(I’m not ready for International Talk Like a Pirate day to be over, apparently, given the subject line.)
Spot, in response to your insightful post, your experience at Atlanta Linux Fest seems a bit different from the many distribution-agnostic events that happen every year, like SELF, UTOSC, LinuxTag, and Ontario Linux Fest. I don’t think anything billing itself as a “Linux” event should favor distros, whether they’re Fedora, Debian, Ubuntu, openSUSE, or what have you — especially when the majority of what’s covered (how to write better Django apps, tweaking Apache, kernel driver hacking, etc.) is completely independent of your chosen brand of Linux.
When Fedora gives money to Linux events, it’s generally because we believe the event is a cost-effective way for us to deliver a benefit to the whole Linux community. Of course we try to put Fedora Ambassadors and a booth at such an event, and welcome other distribution projects to do the same. It’s a supportive gesture, not an exclusive one! All of us are there ultimately to show people how easy, reliable, and socially responsible free software is for everyone.
At the same time, Fedora is continuing to move away from putting our FUDCon events next to major Linux events, for a couple reasons. One is to avoid the distraction of trying to essentially participate in two events at once. That’s hard not just on attendees, who want to be able to participate in both events, but also on organizers who themselves are eager not just to educate and contribute at FUDCon, but also to promote Fedora, Linux, and FOSS at the neutral event itself. Another reason is to avoid the appearance of “swarming” a distribution neutral event, because there are people for whom that reduces the incentive to attend, for whatever reason. Yet another reason is so we can seek out cost-effective venues at locations and times where people are looking for a FOSS event, so that we don’t end up repeatedly preaching to the choir.
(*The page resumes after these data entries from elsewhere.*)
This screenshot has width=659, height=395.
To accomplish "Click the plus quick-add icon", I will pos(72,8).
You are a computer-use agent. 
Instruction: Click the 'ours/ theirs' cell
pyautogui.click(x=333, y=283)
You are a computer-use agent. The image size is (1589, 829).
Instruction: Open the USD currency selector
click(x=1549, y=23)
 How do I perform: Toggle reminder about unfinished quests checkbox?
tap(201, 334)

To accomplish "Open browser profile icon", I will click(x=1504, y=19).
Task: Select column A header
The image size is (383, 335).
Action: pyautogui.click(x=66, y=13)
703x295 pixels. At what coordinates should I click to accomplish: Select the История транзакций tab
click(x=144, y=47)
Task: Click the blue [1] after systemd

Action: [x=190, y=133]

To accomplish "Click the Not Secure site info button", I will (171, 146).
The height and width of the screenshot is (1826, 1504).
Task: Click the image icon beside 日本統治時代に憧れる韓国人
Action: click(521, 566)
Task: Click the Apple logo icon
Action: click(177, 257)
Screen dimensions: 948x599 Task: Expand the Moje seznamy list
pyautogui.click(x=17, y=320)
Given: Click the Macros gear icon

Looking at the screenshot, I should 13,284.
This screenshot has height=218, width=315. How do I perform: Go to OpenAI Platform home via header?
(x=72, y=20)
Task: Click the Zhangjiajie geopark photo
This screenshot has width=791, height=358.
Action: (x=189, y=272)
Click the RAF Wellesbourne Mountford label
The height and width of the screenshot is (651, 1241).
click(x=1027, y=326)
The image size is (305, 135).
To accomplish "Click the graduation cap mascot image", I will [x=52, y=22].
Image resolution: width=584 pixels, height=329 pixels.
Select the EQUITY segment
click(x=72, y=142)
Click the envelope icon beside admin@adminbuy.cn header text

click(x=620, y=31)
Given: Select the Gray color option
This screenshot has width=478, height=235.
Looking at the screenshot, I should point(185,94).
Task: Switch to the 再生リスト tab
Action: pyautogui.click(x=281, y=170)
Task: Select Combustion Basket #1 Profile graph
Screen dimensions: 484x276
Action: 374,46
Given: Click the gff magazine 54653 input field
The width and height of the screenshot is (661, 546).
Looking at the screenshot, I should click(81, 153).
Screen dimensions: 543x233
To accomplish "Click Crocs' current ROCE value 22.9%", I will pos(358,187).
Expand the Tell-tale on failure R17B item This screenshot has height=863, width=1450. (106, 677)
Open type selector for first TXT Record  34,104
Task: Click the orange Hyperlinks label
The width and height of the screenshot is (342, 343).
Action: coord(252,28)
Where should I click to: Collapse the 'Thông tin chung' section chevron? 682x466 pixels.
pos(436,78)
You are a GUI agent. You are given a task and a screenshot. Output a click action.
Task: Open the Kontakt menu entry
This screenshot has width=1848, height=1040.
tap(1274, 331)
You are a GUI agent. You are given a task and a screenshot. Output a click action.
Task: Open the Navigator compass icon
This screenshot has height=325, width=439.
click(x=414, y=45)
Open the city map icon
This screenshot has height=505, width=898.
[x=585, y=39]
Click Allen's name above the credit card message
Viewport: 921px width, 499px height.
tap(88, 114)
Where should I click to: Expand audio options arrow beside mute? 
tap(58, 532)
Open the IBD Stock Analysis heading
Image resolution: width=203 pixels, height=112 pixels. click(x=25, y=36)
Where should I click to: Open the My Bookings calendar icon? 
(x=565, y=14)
In response to your point about upstream policy, the way Canonical has opened up pieces of the Ubuntu production system have been a direct result of the community’s continuing conversation with them, so I hope that conversation continues and spreads into areas such as upstream policies. I think that distros can benefit from a model of eschewing distribution-specific patches wherever possible, in favor of working directly with upstream to improve the consistency of Linux globally.
And on the subject of creepiness, Fedora has always shied away from “star worship,” where that equates to promoting one person (and/or that person’s “brand”) over the rest of the community. While there are people who lead various teams, what we’ve consistently found about their leadership is that it promotes everyone else around them as opposed to themselves. That also means our community efforts are scalable, and don’t hinge on name recognition as much as mission recognition. In Fedora, anyone is capable of being a rockstar, and we’d rather promote all of them than just one or two.
Star worship has other negative side effects as well. Since taking the job of FPL and, as a result, having the opportunity to travel around the world to different FOSS events, I’ve witnessed some really scurrilous or just plain rude hijinks from “stars” who seem blind to the damage they are ultimately causing their communities by reflecting negatively on them, or the way those actions can turn off potential free software contributors.
Individual egos, no matter how well-intentioned the owner, are just too susceptible when they don’t answer to a peer group. Any time you represent a larger community, you have a responsibility to govern your actions accordingly, because it reflects on everyone. The more representatives there are, and the more peers you have, the easier it is to be consistent between principle and action, because that’s what peer groups can reinforce between their members.
I think it greatly reduces the creepiness factor when you can be in the same room with the attendees and give them the opportunity to ask questions freely, much as Red Hat CEO Jim Whitehurst did at the last FUDCon in Boston. Personally, I have done video chats over projector to audiences, but they’re always live, so community members (or potential members) have their chance to be part of a conversation, as opposed to just listeners. So much of what makes FOSS work requires conversation, not dictation! The honesty and spontaneity of that conversation makes it a human connection and hopefully much lower on the Creepy-O-Meter.
But fortunately, negative incidents really are in the minority against the many wonderful experiences I’ve had of meeting and talking to FOSS users and contributors. There are so many people out there eager to get involved with Linux and FOSS that we have a great opportunity to influence in a positive way, teaching them through our deeds (not just words) to honor upstream projects; to avoid old, outmoded hoarding behaviors; and to become leaders and rockstars in their own right through what Spot referred to as a combination of transparency and courage. These lessons are ones that we continually need to keep in mind going forward, and continue honestly reassessing where we’re succeeding or failing at making good on them, and act accordingly.